* Task *
Carry on the C++ forum thread below about const char* pointers from c_str(), picking up after its final sentence.
╭─ Extract provided
C++ const char* pointer assignment - c++

I must have missed an obvious fact here -- haven't been programming C++ for a while. Why can't I print the c-style string after assigning it to a const char* variable? But if I try to print it directly without assigning it works fine:
#include "boost/lexical_cast.hpp"
using namespace std;
using boost::lexical_cast;
int main (int argc, char** argv)
{
int aa=500;
cout << lexical_cast<string>(aa).c_str() << endl; // prints the string "500" fine
const char* bb = lexical_cast<string>(aa).c_str();
cout << bb << endl; // prints nothing
return EXIT_SUCCESS;
}

The C String returned by c_str is only usable while the std::string from which it was obtained exists. Once that std::string is destroyed, the C String is gone too. (At that point, attempting to use the C String yields undefined behavior.)
Other operations may also invalidate the C String. In general, any operation that modifies the string will invalidate the pointer returned by c_str.

c_str function is called on the result of the temporary string which is created from the lexical_cast. Since you don't save it, the string is destroyed at the end of that expression and thus accessing the pointer to the c_str of the string that has been destroyed is undefined behaviour.

Related

why stringsteam.str().c_str() is not giving expected results? [duplicate]

My question can be boiled down to, where does the string returned from stringstream.str().c_str() live in memory, and why can't it be assigned to a const char*?
This code example will explain it better than I can
#include <string>
#include <sstream>
#include <iostream>
using namespace std;
int main()
{
stringstream ss("this is a string\n");
string str(ss.str());
const char* cstr1 = str.c_str();
const char* cstr2 = ss.str().c_str();
cout << cstr1 // Prints correctly
<< cstr2; // ERROR, prints out garbage
system("PAUSE");
return 0;
}
The assumption that stringstream.str().c_str() could be assigned to a const char* led to a bug that took me a while to track down.
For bonus points, can anyone explain why replacing the cout statement with
cout << cstr // Prints correctly
<< ss.str().c_str() // Prints correctly
<< cstr2; // Prints correctly (???)
prints the strings correctly?
I'm compiling in Visual Studio 2008.
stringstream.str() returns a temporary string object that's destroyed at the end of the full expression. If you get a pointer to a C string from that (stringstream.str().c_str()), it will point to a string which is deleted where the statement ends. That's why your code prints garbage.
╰─
╭─ Recorded data
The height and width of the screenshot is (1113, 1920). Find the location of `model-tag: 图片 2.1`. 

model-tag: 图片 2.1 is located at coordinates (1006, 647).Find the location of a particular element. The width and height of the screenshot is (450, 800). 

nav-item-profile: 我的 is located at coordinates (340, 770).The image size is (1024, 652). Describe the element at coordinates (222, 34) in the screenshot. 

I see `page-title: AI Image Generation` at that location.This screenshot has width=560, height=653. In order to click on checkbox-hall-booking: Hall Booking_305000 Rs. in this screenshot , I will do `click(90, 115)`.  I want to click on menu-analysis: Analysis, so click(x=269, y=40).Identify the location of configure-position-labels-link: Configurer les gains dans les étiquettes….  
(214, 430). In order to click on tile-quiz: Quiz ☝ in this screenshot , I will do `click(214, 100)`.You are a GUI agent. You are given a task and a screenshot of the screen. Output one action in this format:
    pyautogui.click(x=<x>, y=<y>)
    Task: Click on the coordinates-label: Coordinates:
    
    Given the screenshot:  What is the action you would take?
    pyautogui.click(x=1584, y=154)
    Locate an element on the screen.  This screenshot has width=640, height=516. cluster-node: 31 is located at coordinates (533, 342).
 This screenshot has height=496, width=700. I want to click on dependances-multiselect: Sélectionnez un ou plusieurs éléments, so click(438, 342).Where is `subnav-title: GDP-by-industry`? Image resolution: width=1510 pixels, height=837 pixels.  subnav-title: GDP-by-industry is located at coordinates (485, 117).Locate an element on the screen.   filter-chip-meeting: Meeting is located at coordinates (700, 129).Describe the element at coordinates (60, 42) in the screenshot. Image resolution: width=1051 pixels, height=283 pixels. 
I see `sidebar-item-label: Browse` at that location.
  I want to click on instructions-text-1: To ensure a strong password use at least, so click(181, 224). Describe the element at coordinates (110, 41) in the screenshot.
╰─
* Response area *
You could copy that temporary string object to some other string object and take the C string from that one:
const std::string tmp = stringstream.str();
const char* cstr = tmp.c_str();
Note that I made the temporary string const, because any changes to it might cause it to re-allocate and thus render cstr invalid. It is therefor safer to not to store the result of the call to str() at all and use cstr only until the end of the full expression:
use_c_str( stringstream.str().c_str() );
Of course, the latter might not be easy and copying might be too expensive. What you can do instead is to bind the temporary to a const reference. This will extend its lifetime to the lifetime of the reference:
{
const std::string& tmp = stringstream.str();
const char* cstr = tmp.c_str();
}
IMO that's the best solution. Unfortunately it's not very well known.
What you're doing is creating a temporary. That temporary exists in a scope determined by the compiler, such that it's long enough to satisfy the requirements of where it's going.
As soon as the statement const char* cstr2 = ss.str().c_str(); is complete, the compiler sees no reason to keep the temporary string around, and it's destroyed, and thus your const char * is pointing to free'd memory.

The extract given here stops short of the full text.